▶ DIRECTIONS FOR THIS TASK
State only how many lines of the records contain the string "computer".

[Stored records]
--- START ---
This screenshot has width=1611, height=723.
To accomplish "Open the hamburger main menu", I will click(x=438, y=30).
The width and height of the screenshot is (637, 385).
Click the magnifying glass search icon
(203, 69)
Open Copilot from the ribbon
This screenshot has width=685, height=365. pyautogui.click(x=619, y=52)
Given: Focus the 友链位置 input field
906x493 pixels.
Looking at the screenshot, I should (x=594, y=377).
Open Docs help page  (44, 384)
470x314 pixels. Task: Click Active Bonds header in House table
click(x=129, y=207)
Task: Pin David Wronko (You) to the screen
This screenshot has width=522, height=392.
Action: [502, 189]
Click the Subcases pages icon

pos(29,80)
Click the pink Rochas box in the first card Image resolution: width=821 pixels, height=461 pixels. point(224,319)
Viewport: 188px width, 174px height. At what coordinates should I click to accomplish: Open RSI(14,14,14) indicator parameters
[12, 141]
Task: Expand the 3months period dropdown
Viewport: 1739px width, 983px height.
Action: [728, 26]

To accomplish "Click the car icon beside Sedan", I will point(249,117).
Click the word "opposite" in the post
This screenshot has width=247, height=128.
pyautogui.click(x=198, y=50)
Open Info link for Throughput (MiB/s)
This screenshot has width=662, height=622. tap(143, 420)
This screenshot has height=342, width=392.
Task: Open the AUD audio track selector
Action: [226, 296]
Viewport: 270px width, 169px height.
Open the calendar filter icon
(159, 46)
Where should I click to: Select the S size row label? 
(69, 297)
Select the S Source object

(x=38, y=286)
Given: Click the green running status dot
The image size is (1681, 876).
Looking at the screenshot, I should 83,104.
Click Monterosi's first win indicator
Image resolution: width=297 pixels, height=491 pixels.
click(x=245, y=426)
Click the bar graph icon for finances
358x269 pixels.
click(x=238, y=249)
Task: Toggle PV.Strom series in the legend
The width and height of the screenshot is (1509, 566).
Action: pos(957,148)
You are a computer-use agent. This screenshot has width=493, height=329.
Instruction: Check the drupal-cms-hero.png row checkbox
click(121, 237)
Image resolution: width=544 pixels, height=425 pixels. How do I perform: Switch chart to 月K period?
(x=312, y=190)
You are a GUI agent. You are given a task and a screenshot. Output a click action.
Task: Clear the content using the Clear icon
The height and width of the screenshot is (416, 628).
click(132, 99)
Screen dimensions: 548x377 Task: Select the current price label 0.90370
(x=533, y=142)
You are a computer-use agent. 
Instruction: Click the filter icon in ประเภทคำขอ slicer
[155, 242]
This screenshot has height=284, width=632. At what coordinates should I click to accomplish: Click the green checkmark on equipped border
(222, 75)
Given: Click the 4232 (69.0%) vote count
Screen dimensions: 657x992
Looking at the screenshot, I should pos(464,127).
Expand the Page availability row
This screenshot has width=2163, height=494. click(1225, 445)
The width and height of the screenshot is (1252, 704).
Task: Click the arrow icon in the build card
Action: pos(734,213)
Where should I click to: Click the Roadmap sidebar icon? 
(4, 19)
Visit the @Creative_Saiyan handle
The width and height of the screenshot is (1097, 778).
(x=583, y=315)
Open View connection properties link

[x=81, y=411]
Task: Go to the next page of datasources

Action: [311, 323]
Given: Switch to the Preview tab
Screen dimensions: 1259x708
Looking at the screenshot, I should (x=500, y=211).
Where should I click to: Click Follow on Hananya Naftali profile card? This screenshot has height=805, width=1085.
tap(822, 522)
--- END ---
▶ SOLUTION TO THIS TASK
2